Contactée par nos soins, l’ARS insulaire s’en défend : « Les directeurs d’établissements et les pharmaciens, responsables des PUI, ont été prioritairement informés car les vaccins sont des produits de santé dont l’acheminement et la conservation s’inscrivent dans un cadre technique exigeant, garantissant la sécurité sanitaire des process et produits ».

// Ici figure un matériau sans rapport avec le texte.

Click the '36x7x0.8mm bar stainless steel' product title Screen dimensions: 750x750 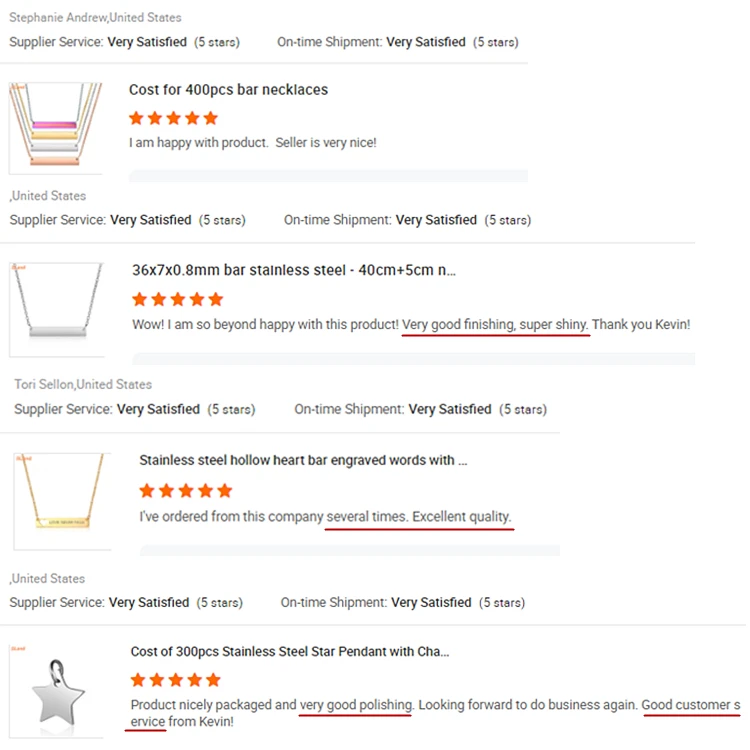click(294, 271)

Six plateformes logistiques

La Direction générale de la santé (DGS) confirme que « les ARS joueront un rôle majeur au sein de cette approche territorialisée ». ». La machine semble lancée : « Des “essais à blanc” à destination des hôpitaux ont lieu actuellement pour assurer le bon fonctionnement de la chaine logistique telle qu’envisagée ». C’est-à-dire un transport et un stockage au sein d’environ six plateformes logistiques et d’une centaine d’établissements de santé, un par département, dotés d’équipements frigorifiques capables de maintenir les précieux antidotes à une température de -80°C.

Maxime Villiet

À Montpellier, même s’il constate que « tout s’est un peu emballé ces derniers temps », Maxime Villiet, chef du pôle pharmacie du CHU, a été rassuré par l’ARS Occitanie : « Santé Publique France va nous livrer un congélateur à -80°C, car ceux dont nous disposons pour la biologie sont pleins, mais je ne connais pas encore sa capacité de stockage ».

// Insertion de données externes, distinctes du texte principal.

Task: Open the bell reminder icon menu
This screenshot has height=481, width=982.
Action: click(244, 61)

Mais Maxime Villiet ne veut pas être pessimiste : « Ce n’est pas dans ma nature, pourtant il reste encore des zones d’ombre notamment pour le transport. L’agence doit nous apporter une aide pour approvisionner les hôpitaux mais nous ne savons pas encore sous quelle forme et à quelle cadence ». Il s’interroge également sur la mise à disposition des seringues, des aiguilles, des gants et des collecteurs de déchets contaminés ». Pour lui, une bonne coordination des pharmacies hospitalières sera aussi l’une des clés du succès.

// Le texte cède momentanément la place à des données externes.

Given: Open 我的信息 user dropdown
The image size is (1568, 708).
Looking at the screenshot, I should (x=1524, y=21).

Maintien compliqué de la chaîne du froid

Coffi Gnanguenon

Pour le stockage, Coffi Gnanguenon, directeur des achats médicaux du Resah, est confiant : « Aujourd’hui, même si le marché est très volatil, nous pouvons fournir des congélateurs à -80°C, PHC France, anciennement Panasonic, peut nous en livrer dans un délai moyen de deux semaines ». Une annonce qui calmera sans doute les inquiétudes du CH du Pays d’Aix-en-Provence : « Nous disposons d’un congélateur à -80°C, mais il nécessite une réparation et nous ne savons pas à ce jour s’il sera exploitable à temps ».

Nicolas Coste

À Marseille, Nicolas Coste, responsable des achats de la pharmacie de l’hôpital de La Timone, pointe du doigt la tâche extrêmement complexe des logisticiens : « Une fois décongelé, le vaccin Pfizer a une durée de vie limitée à 5 jours entre 2 à 8°C. On peut gagner une dizaine de jours en carboglace, mais encore faut-il pouvoir en fabriquer ».

Adapter les locaux

Les fonctions supports vont se retrouver face à un autre problème : « Avoir des congélateurs à -80°C c’est essentiel pour au moins un vaccin, mais encore faut-il avoir le local adéquat, explique le professeur Didier Payen qui dirigeait à Paris le service de réanimation chirurgicale de l’hôpital Lariboisière, créer du froid implique forcément que l’on évacue du chaud, il faut donc des locaux spécifiques, des onduleurs et des groupes électrogènes pour les variations de tension et les pannes de courant… Il aurait peut-être fallu donner un mois de plus aux logisticiens, conclut-il, là, ça risque d’être très difficile pour eux ».